>>>

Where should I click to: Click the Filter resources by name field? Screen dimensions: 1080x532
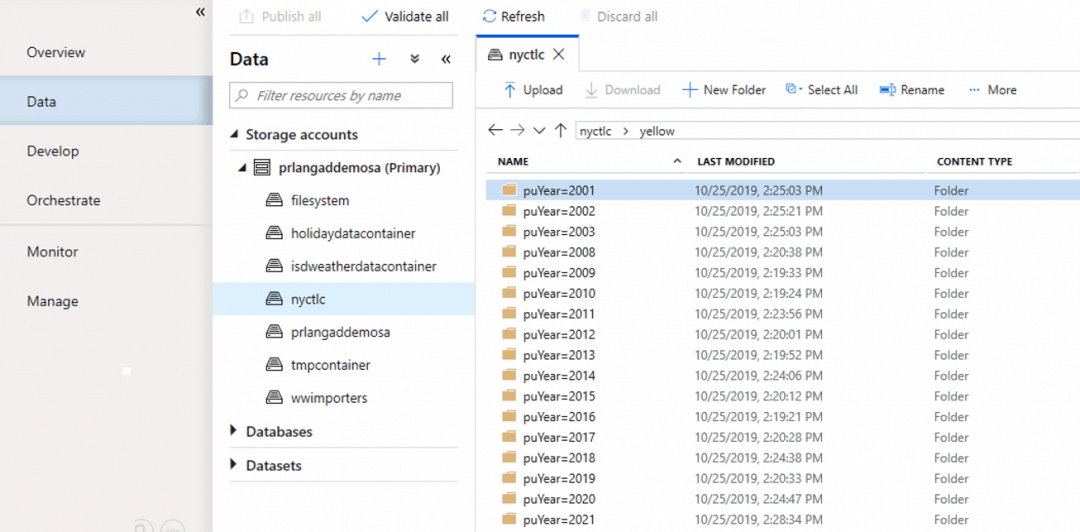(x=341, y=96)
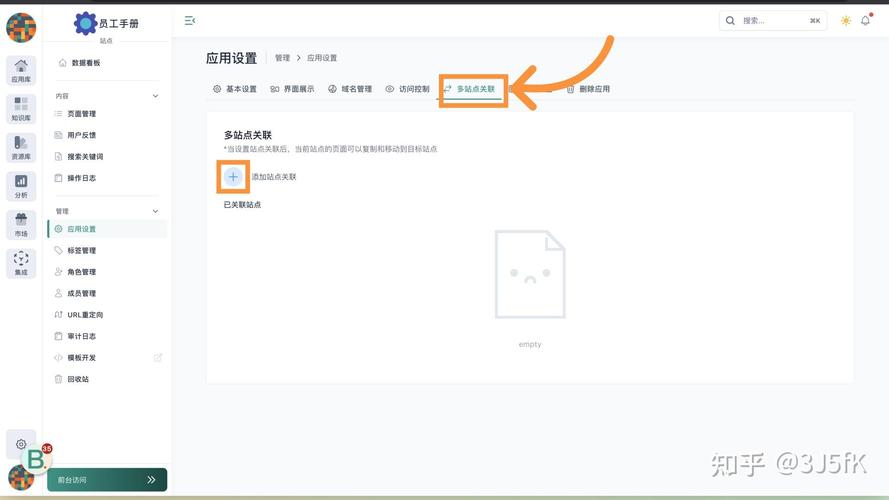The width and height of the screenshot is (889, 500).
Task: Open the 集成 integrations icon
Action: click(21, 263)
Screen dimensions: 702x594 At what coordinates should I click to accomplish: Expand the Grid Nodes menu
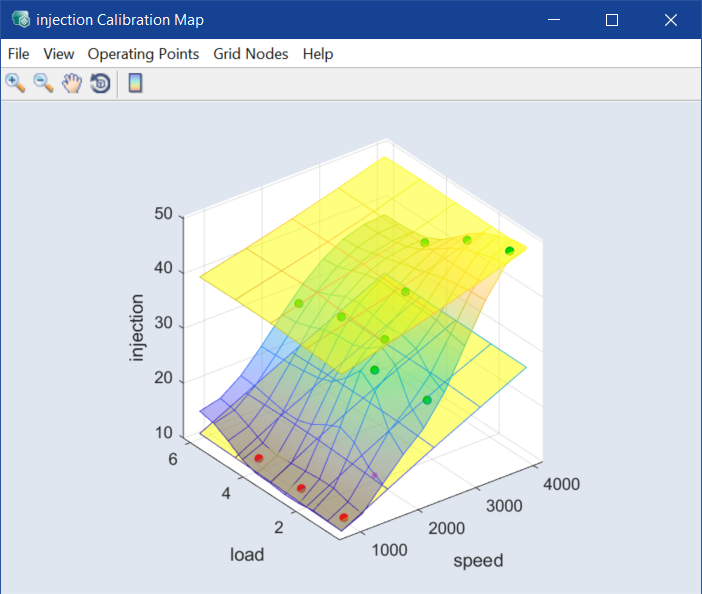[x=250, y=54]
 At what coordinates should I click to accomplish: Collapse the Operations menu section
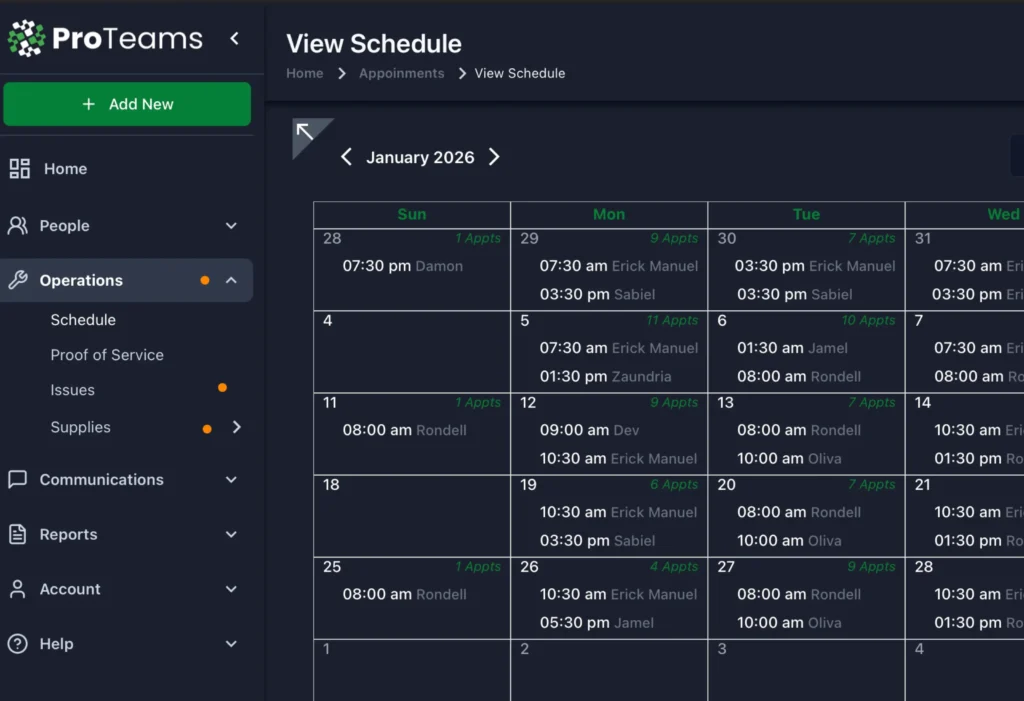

<<<

### Instructions to follow:
Nothing but the records, repeated exactly and stripped of pictures, should appear in the answer.

### Reply:
Where should I click to: Click the Filter resources by name field? Screen dimensions: 1080x532
(x=341, y=96)
The width and height of the screenshot is (889, 500).
Task: Open the 集成 integrations icon
Action: click(21, 263)
Screen dimensions: 702x594 At what coordinates should I click to accomplish: Expand the Grid Nodes menu
[x=250, y=54]
 At what coordinates should I click to accomplish: Collapse the Operations menu section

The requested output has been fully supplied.